En el sector eléctrico, el uso de plataformas aéreas de trabajo por parte de los operadores es habitual. Por ello, su seguridad representa una preocupación importante, ya que los accidentes pueden tener consecuencias graves. En este contexto, la formación se convierte en una herramienta clave de prevención.
Comprender los riesgos para gestionarlos mejor
Implantar una política de seguridad implica, entre otros aspectos, comprender los riesgos. Gracias a la formación, los operadores pueden identificar los peligros a los que se exponen al utilizar una plataforma aérea de trabajo.

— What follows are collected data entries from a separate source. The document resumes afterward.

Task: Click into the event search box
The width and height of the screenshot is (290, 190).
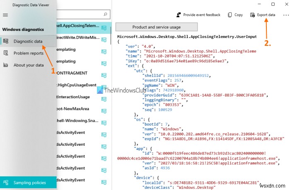Action: [x=79, y=15]
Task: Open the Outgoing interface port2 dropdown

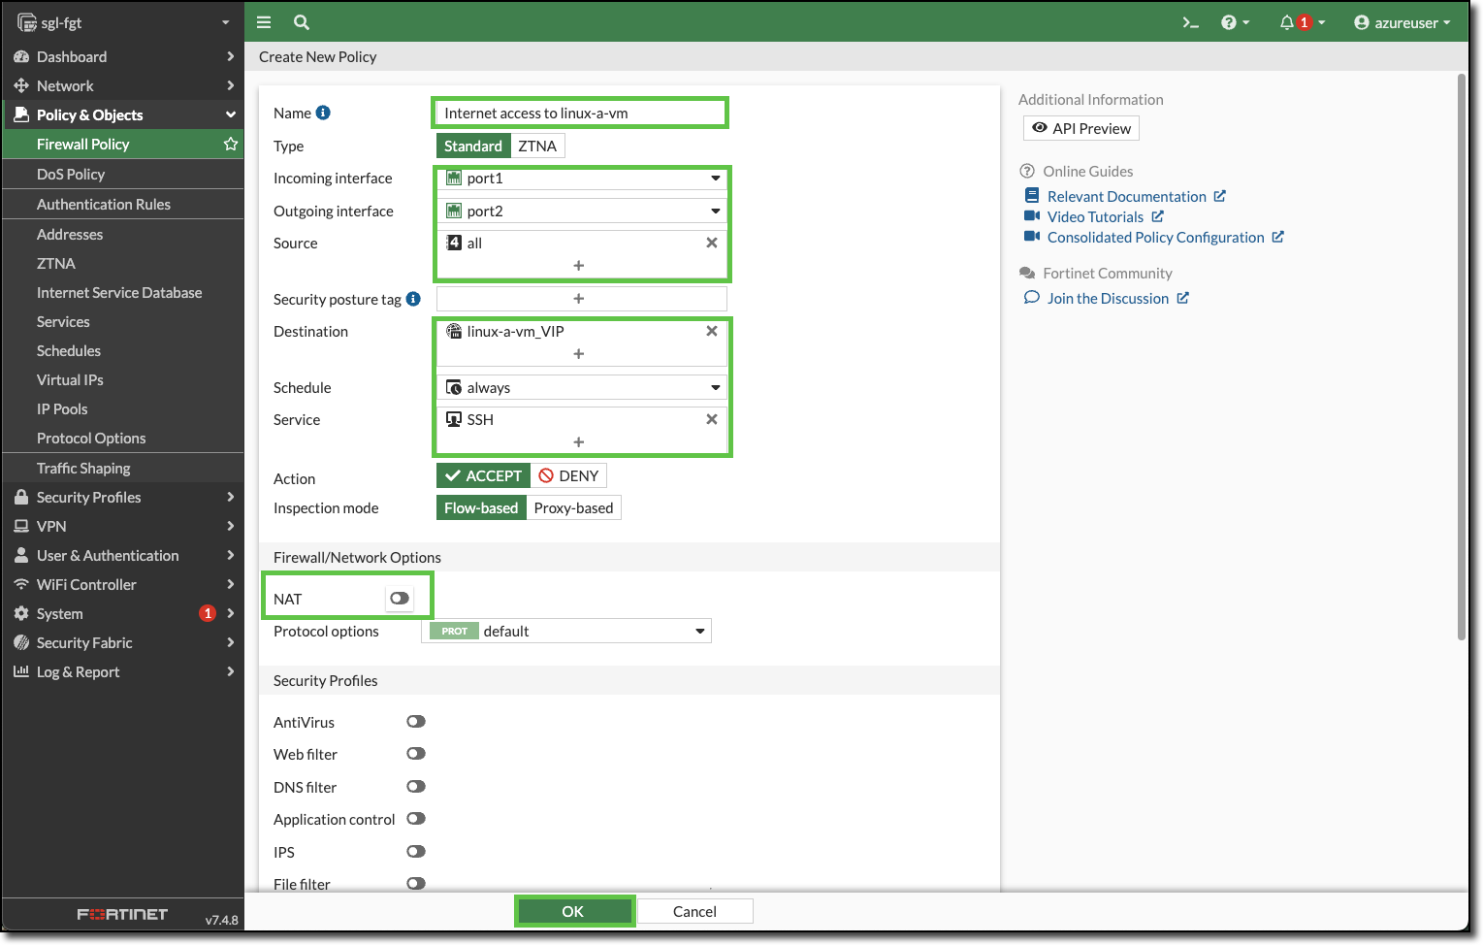Action: coord(714,211)
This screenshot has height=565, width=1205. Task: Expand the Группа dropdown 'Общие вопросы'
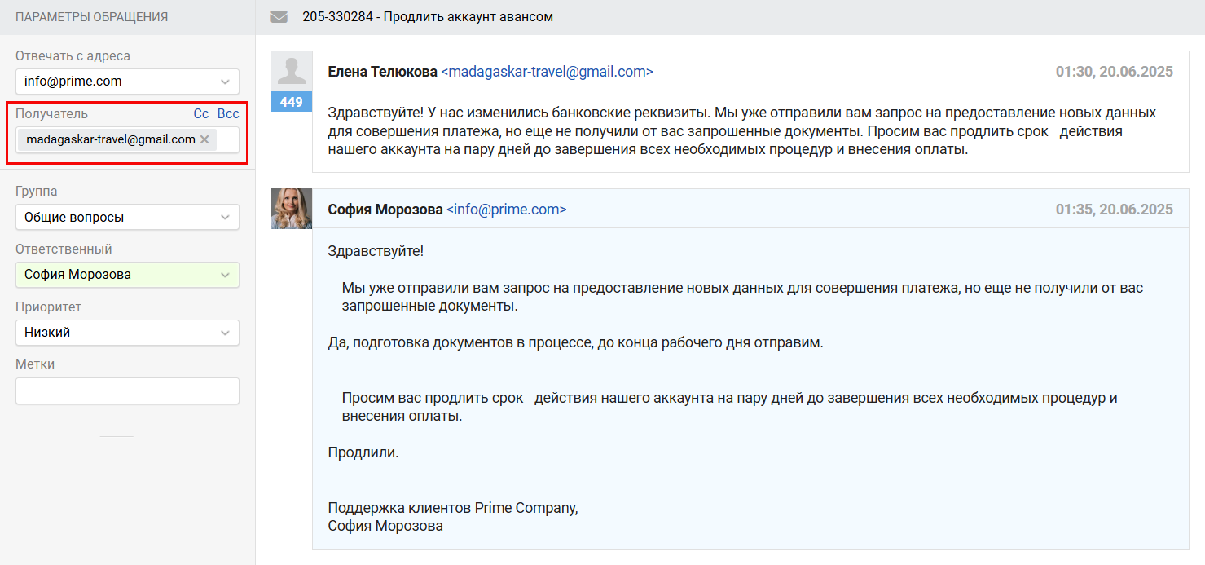tap(127, 218)
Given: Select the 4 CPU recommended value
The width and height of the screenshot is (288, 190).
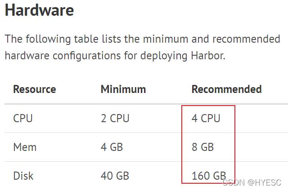Looking at the screenshot, I should pos(206,118).
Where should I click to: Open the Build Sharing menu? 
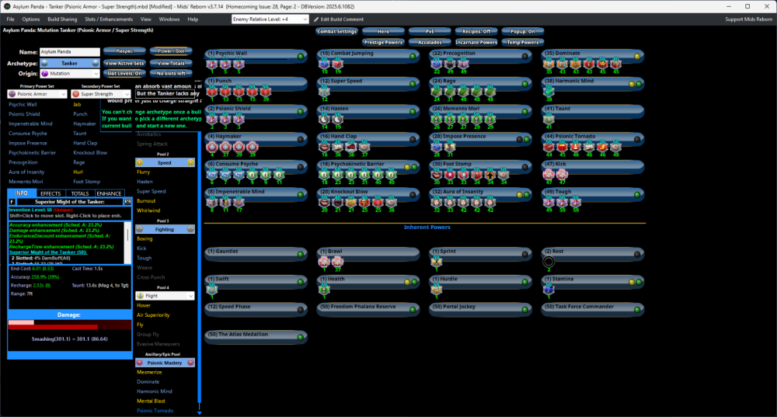pos(62,19)
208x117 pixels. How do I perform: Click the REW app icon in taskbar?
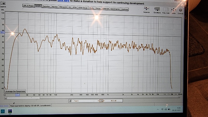11,111
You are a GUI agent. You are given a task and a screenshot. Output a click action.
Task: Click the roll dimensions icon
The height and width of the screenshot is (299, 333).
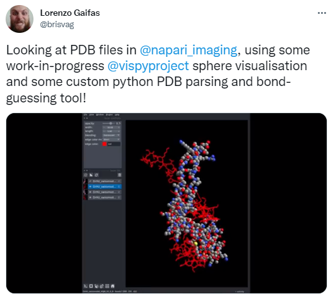click(x=96, y=286)
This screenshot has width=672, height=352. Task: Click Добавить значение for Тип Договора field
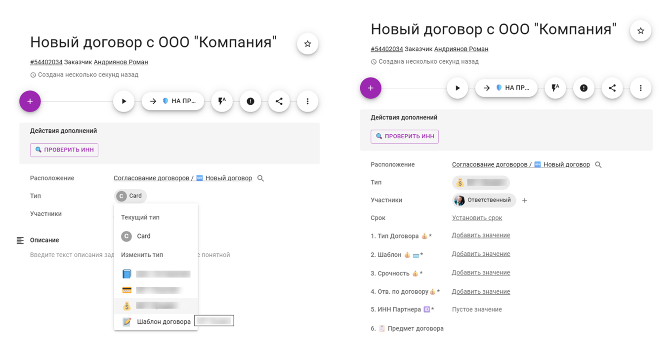[x=480, y=235]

Estos riesgos incluyen la caída desde altura, la electrocución o el vuelco accidental de la plataforma. Un estudio realizado por INSIPA también demostró que una formación bien diseñada, con escenarios realistas, puede reducir el riesgo de accidentes en más de un 30 %. Esta sensibilización resulta por tanto esencial.
Formarse para mejorar las competencias técnicas
El manejo de una plataforma aérea de trabajo requiere competencias técnicas específicas, que se adquieren principalmente mediante la formación.
Estas competencias incluyen el control de la plataforma, la capacidad de anticipar fallos del equipo y la reacción ante cambios imprevistos en el entorno de trabajo.
Los resultados de varios estudios son claros. Los errores operativos disminuyen de forma significativa entre los operadores formados, en comparación con aquellos que no han recibido formación.
Además, una formación completa permite a los operadores trabajar con mayor seguridad y eficacia.
Responder ante situaciones de emergencia
La formación también prepara a los operadores para gestionar de forma eficaz las situaciones de emergencia.
Esto incluye la respuesta ante fallos mecánicos, los procedimientos de evacuación de emergencia y los primeros auxilios en caso de accidente.
Estar preparado para distintas situaciones, sea cual sea su gravedad, permite reaccionar con rapidez y eficacia. Conviene recordar que, en una emergencia, cada segundo cuenta. Una reacción adecuada puede marcar la diferencia.
La importancia de la certificación
La certificación no es una simple formalidad administrativa. Confirma las competencias del operador conforme a las normas exigentes del sector eléctrico.
También permite comprobar que el operador sabe controlar la plataforma aérea de trabajo y gestionar situaciones imprevistas.
Según la Safety Management Association, las obras que emplean únicamente operadores certificados registran una reducción cercana al 40 % de los accidentes relacionados con el uso de plataformas aéreas de trabajo.
En definitiva, la certificación garantiza que el operador está cualificado y es capaz de trabajar con seguridad.
Actualizar las competencias con regularidad
La certificación no es permanente y requiere actualizaciones periódicas. Este sistema anima a los operadores a formarse de manera continua y a mantenerse informados sobre las últimas tecnologías y las mejores prácticas de seguridad.
También garantiza que su nivel de competencia siga siendo elevado y adecuado a las exigencias de su sector.
Esta actualización periódica permite renovar de forma constante los conocimientos y las habilidades.
La formación es, por tanto, esencial para la seguridad de los operadores que trabajan en altura en el sector eléctrico. Les proporciona las herramientas y los conocimientos necesarios para trabajar con seguridad, reduciendo así el riesgo de accidentes.
Invertir en una formación y una certificación de calidad es un compromiso con la seguridad. Debe seguir siendo una práctica fundamental para garantizar un entorno de trabajo seguro.